Document passage:
[Start of Attachment]
Former Vice President Biden says he's focused on getting money into American households and the economy. Here's how he plans to do it.
The 2020 election is still weeks away, but Democratic presidential candidate Joe Biden won't wait for the results. He's spent months designing a plan to guide the country out of twin catastrophes -- the COVID-19 pandemic and an ever-deepening recession.
Down this road before
When Biden took the reins as Vice President of the United States in 2009, he and newly-elected President Barack Obama inherited a financial maelstrom. The Great Recession had devastated the economy and the federal deficit was out of control.
The $787 billion American Recovery and Reinvestment Act was passed within weeks. Even then, there were complaints that $787 billion was not enough. And Biden agrees.
This time, he wants to inject a large enough stimulus into the economy to stop the bleeding and prevent damage from becoming permanent. Depending on what Congress does before the elections, Biden's stimulus package is expected to cost between $1 trillion and $2 trillion.
[End of Attachment]
Study material:
[Start of Attachment]
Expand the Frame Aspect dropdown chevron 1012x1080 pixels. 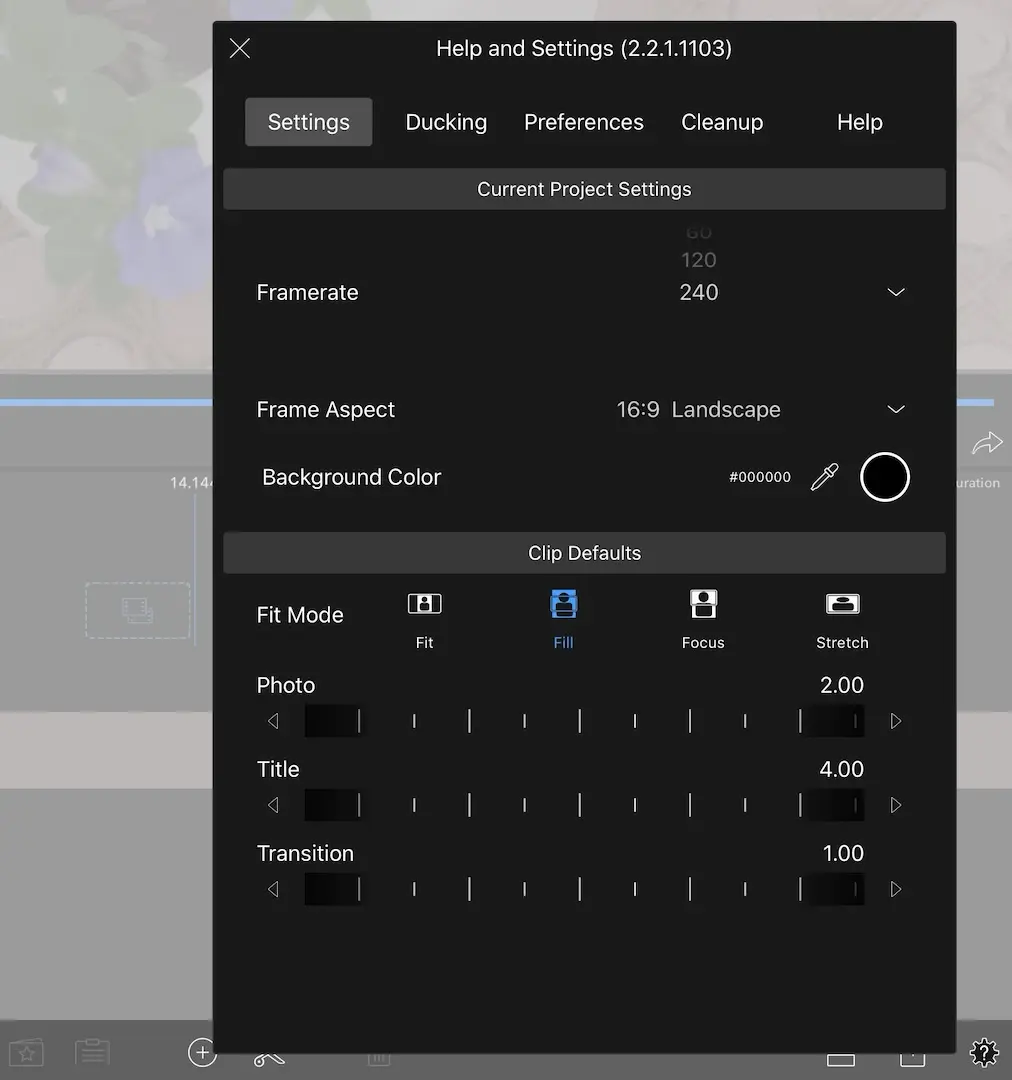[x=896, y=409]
[End of Attachment]
[Start of Attachment]
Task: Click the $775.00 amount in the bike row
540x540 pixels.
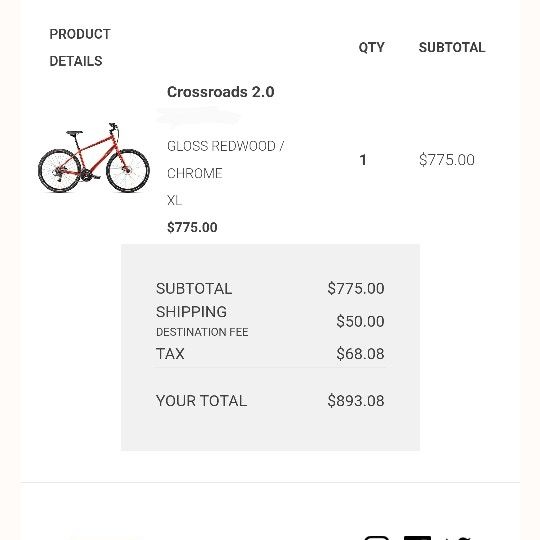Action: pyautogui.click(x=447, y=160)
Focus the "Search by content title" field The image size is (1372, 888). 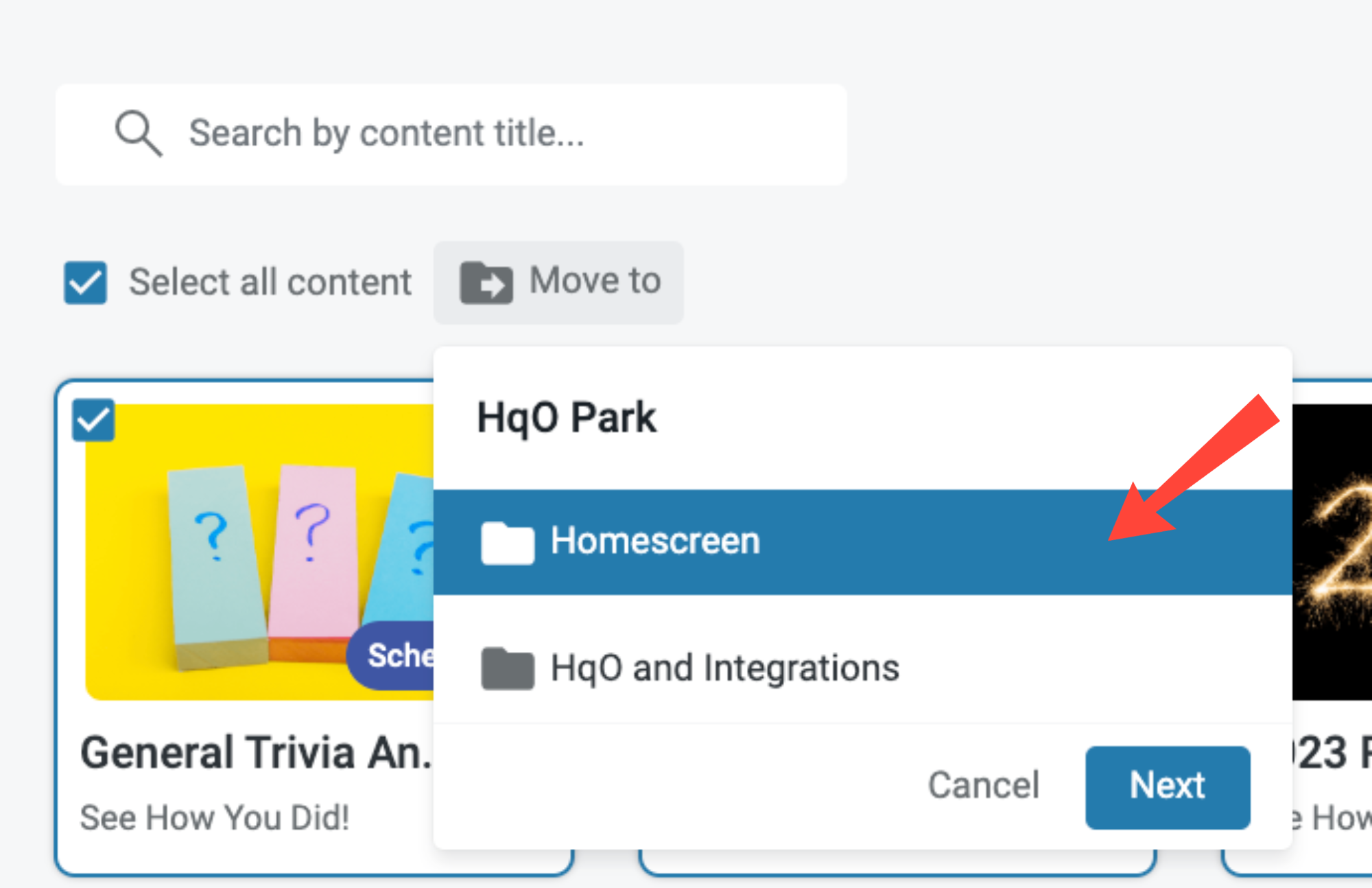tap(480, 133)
[End of Attachment]
Problems and tasks:
• a. Answer these about the Biden stimulus passage:
(i) In what year did Biden take office as Vice President?
(ii) How much did the American Recovery and Reinvestment Act cost?
(iii) What cost range is expected for Biden's stimulus package?
• b. Output the Biden stimulus passage between "The 2020 election" and "an ever-deepening recession.", inclusive.
• c. Extend the Biden stimulus passage onward from its final sentence.
The material in the two blocks comes from a separate source.

Expected outputs:
• a.
(i) 2009
(ii) $787 billion
(iii) Between $1 trillion and $2 trillion

• b.
The 2020 election is still weeks away, but Democratic presidential candidate Joe Biden won't wait for the results. He's spent months designing a plan to guide the country out of twin catastrophes -- the COVID-19 pandemic and an ever-deepening recession.

• c.
Although his plan can best be described as ambitious, it is frustratingly light on specifics. With so much at stake, it will be the details that determine the effectiveness of Biden's vision.
The Biden stimulus plan
If he is elected the 46th President of the United States in November, Biden wants to hit the ground running. Here is some of what we can expect a Biden administration stimulus package to do:
- Give another possible round of checks. Biden has made it clear that the focus needs to be on everyday Americans who are hurting.
- Boost unemployment benefits and strengthen the unemployment system. This is sure to be needed should the country ever experience another catastrophic loss of jobs.
- Offer paid sick leave for workers, a move that would allow sick employees to focus on getting well rather than worry about money.
- Create an $8,000 annual tax credit for parents of young children.
- Provide health insurance for Americans who have become unemployed through no fault of their own.
Other economic measures
Biden has also introduced some economic proposals intended to work hand in hand with a stimulus bill. They include:
- Rental relief programs
- Aid to small businesses in trouble due to COVID-19
- Programs to combat racial inequality
- $700 billion to build back U.S. manufacturing
- Research programs designed to stimulate American innovation
The rich pay their fair share
According to Biden, it is fundamentally unfair that working families struggle to get by while the wealthiest 1% of the country pay even lower effective tax rates than the middle class.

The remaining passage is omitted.